> **PROBLEM TO SOLVE**:
Please pull the text lines out of each of the items below, copying them word for word, and leave the pictures out of your answer.

** Begin SUPPLIED MATERIAL **

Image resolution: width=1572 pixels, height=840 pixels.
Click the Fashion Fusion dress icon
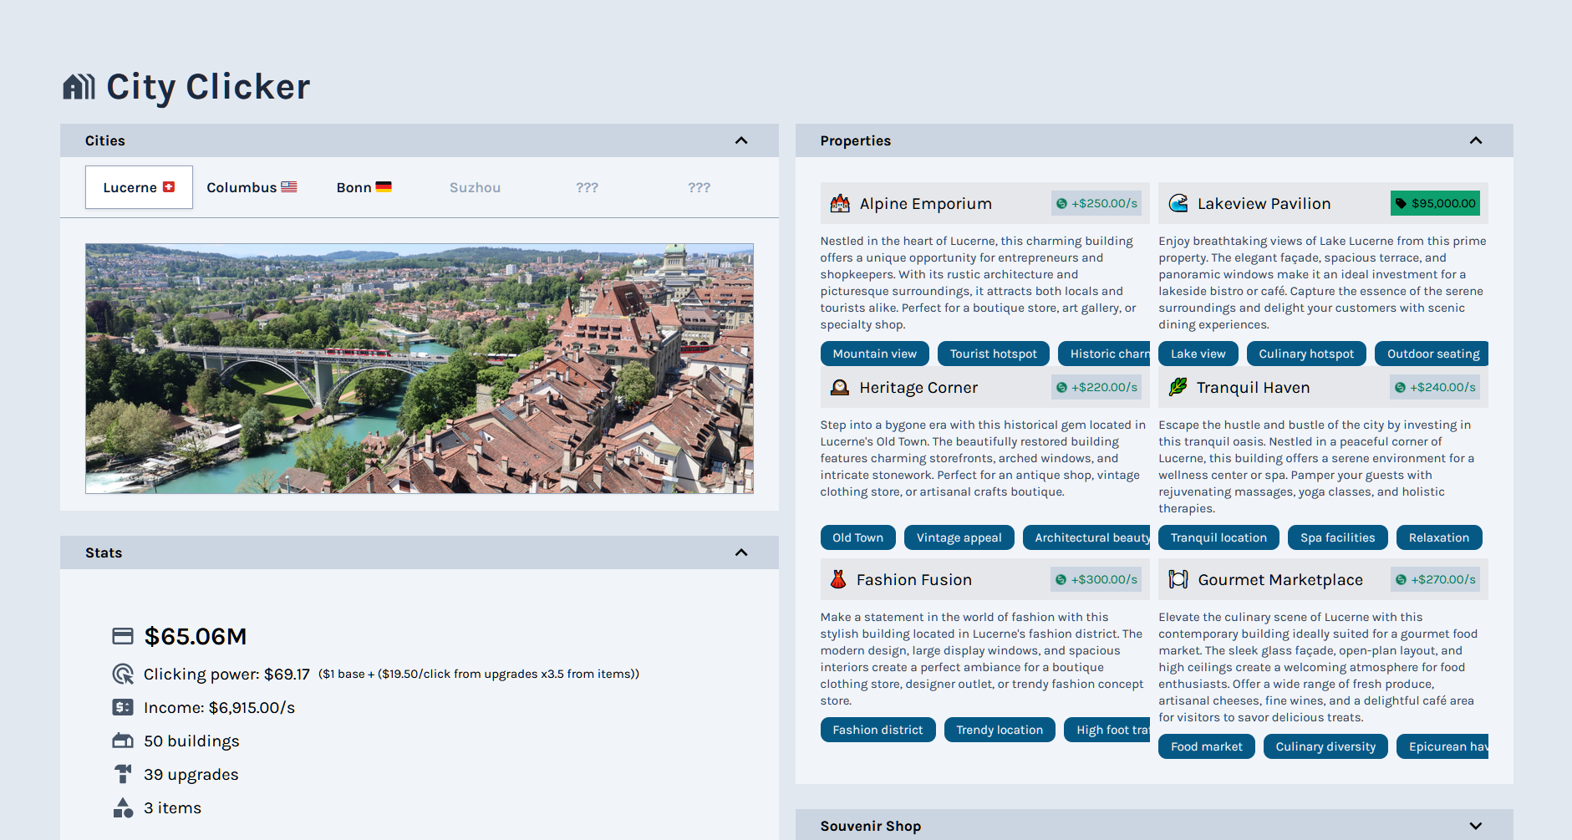(x=837, y=579)
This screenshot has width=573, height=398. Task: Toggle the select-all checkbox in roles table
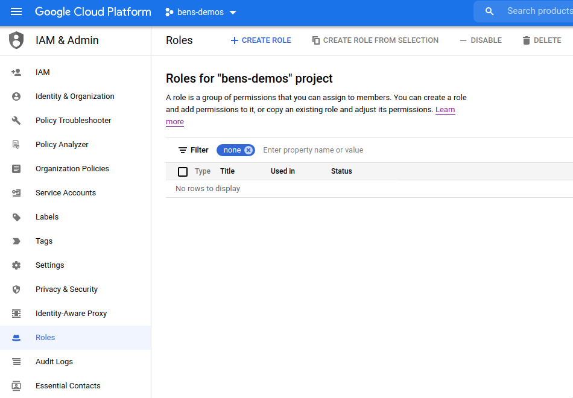[x=183, y=171]
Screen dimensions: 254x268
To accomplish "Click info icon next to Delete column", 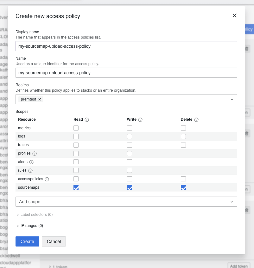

** End SUPPLIED MATERIAL **

> **WORKED ANSWER**:
Image resolution: width=1572 pixels, height=840 pixels.
Click the Fashion Fusion dress icon
(x=837, y=579)
This screenshot has width=573, height=398. Task: Toggle the select-all checkbox in roles table
[x=183, y=171]
Screen dimensions: 254x268
To accomplish "Click info icon next to Delete column", 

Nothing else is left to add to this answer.